*ASSIGNMENT*: Where does the word "Open" show up in the data? Please find each such line and copy it.

Screenshot grounding data:
********

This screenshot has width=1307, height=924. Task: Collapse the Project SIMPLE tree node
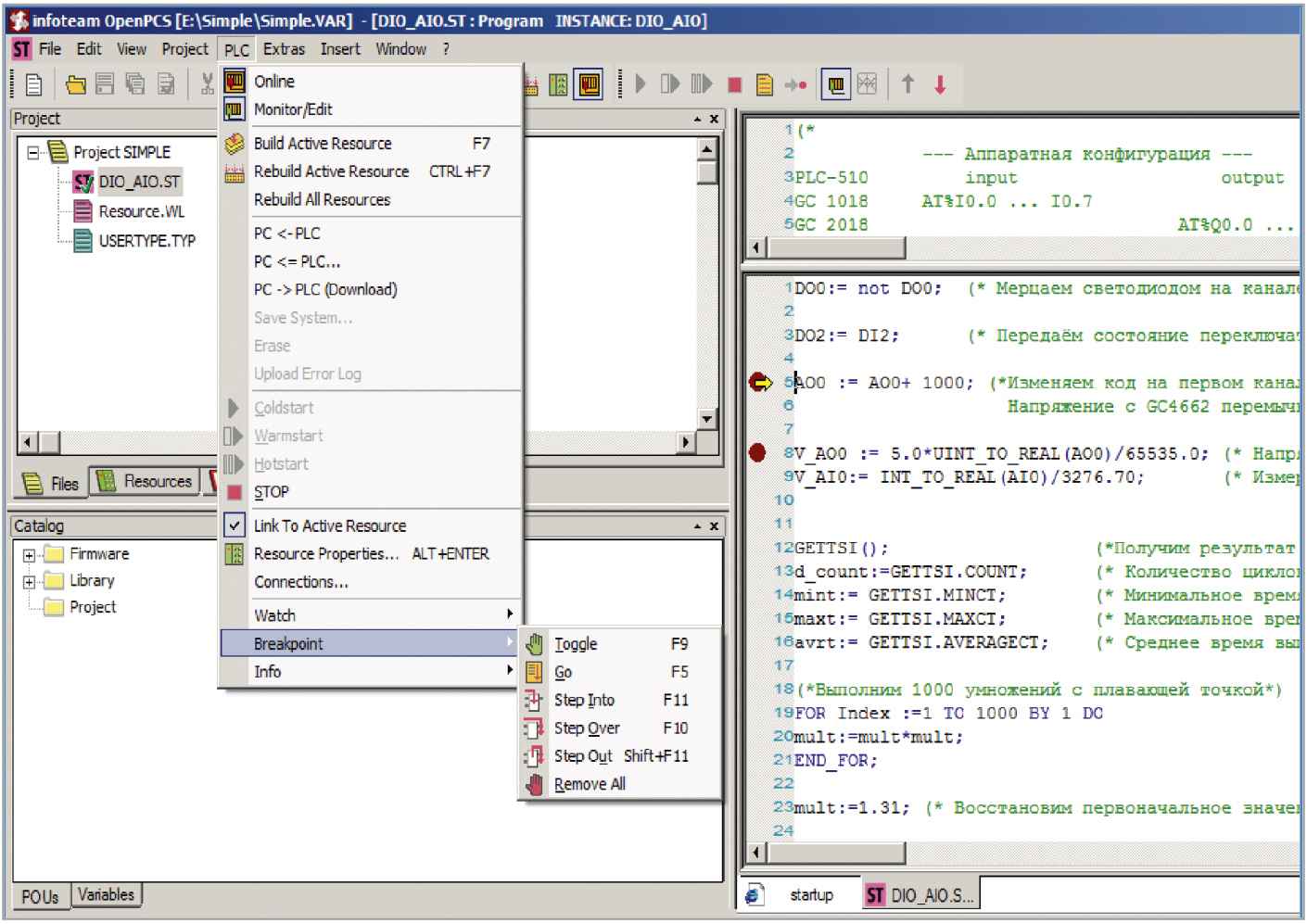33,153
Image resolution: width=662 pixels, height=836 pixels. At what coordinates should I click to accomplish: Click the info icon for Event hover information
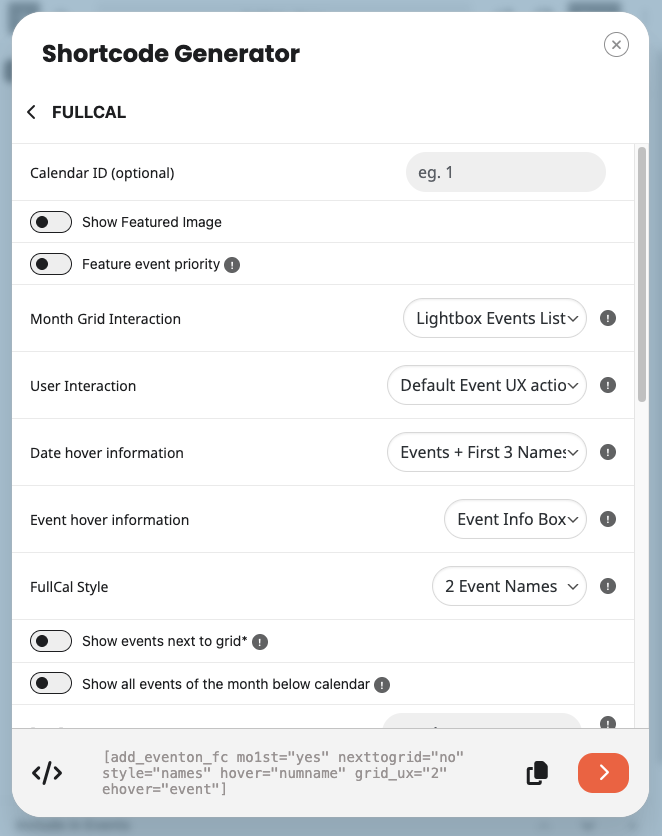click(608, 519)
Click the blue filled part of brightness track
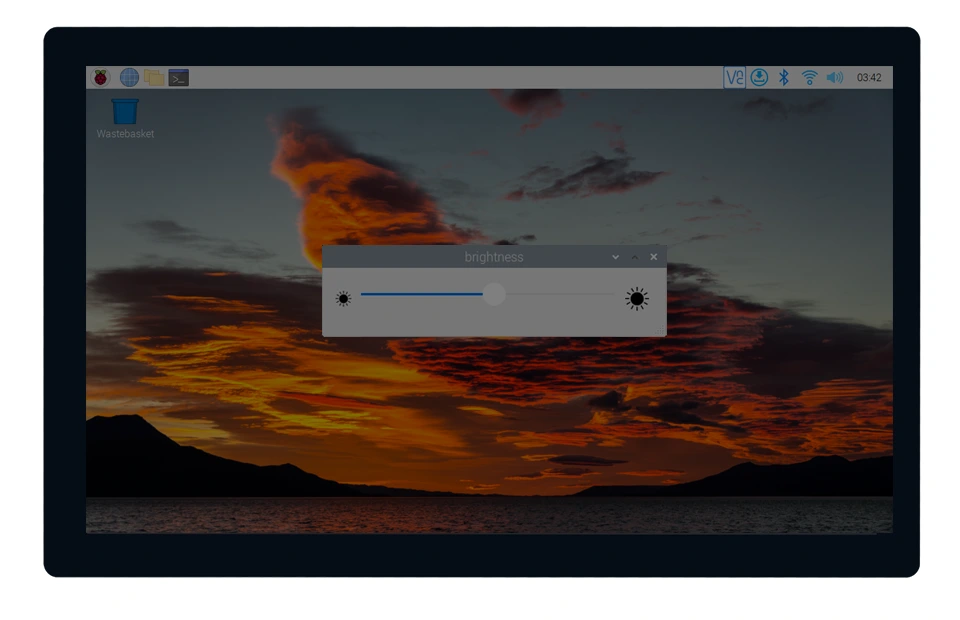Screen dimensions: 960x620 click(x=420, y=294)
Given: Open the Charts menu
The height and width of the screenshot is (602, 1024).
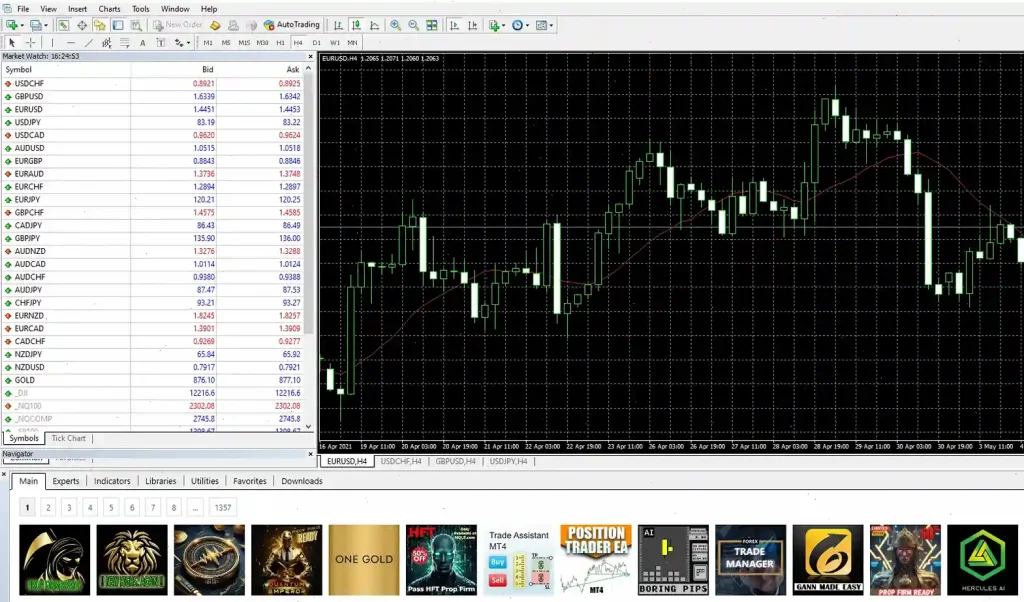Looking at the screenshot, I should pos(109,8).
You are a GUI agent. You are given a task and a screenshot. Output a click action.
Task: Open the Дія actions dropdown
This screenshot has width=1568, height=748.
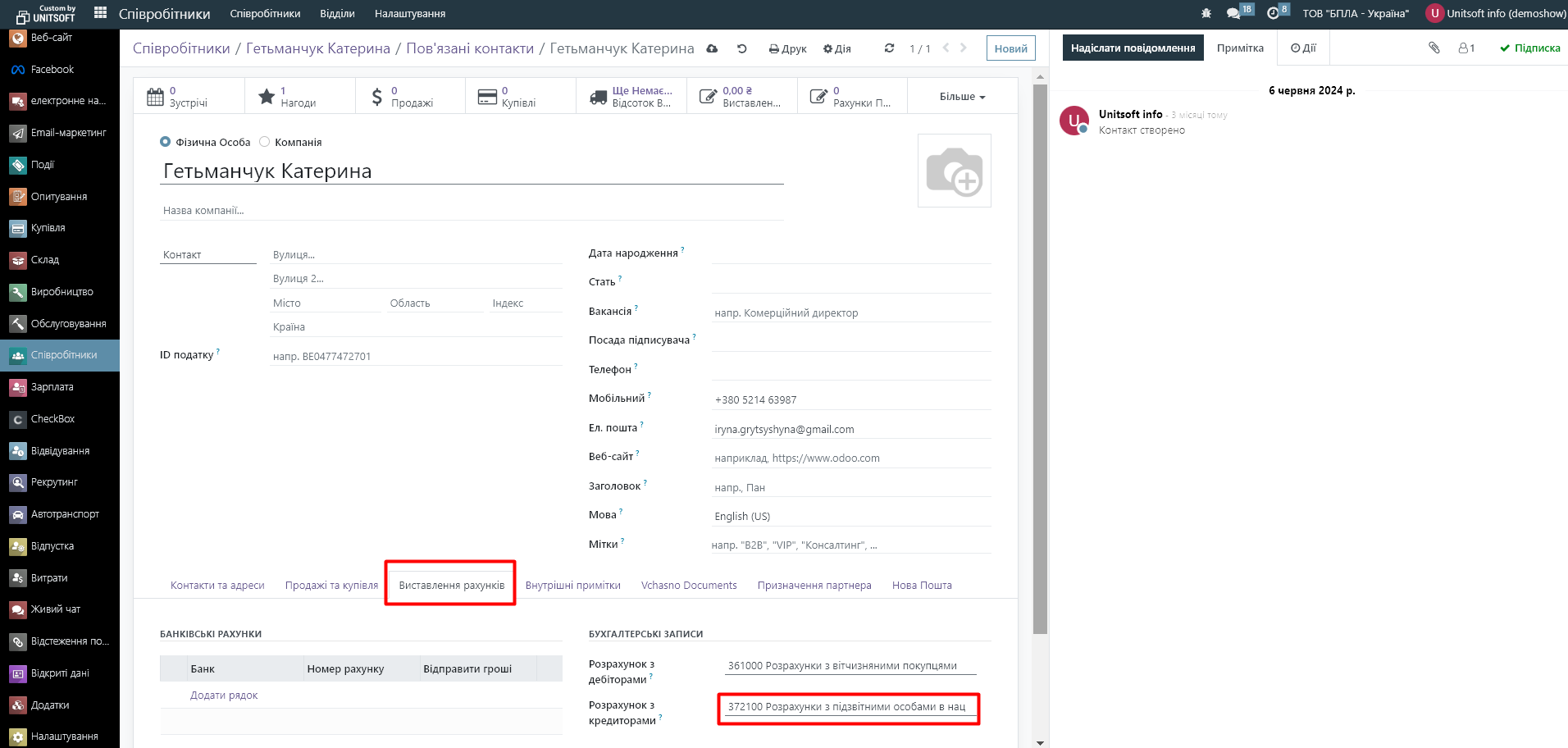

********

*WRITTEN ANSWER*:
Given: Open the Charts menu
Task: Open the Дія actions dropdown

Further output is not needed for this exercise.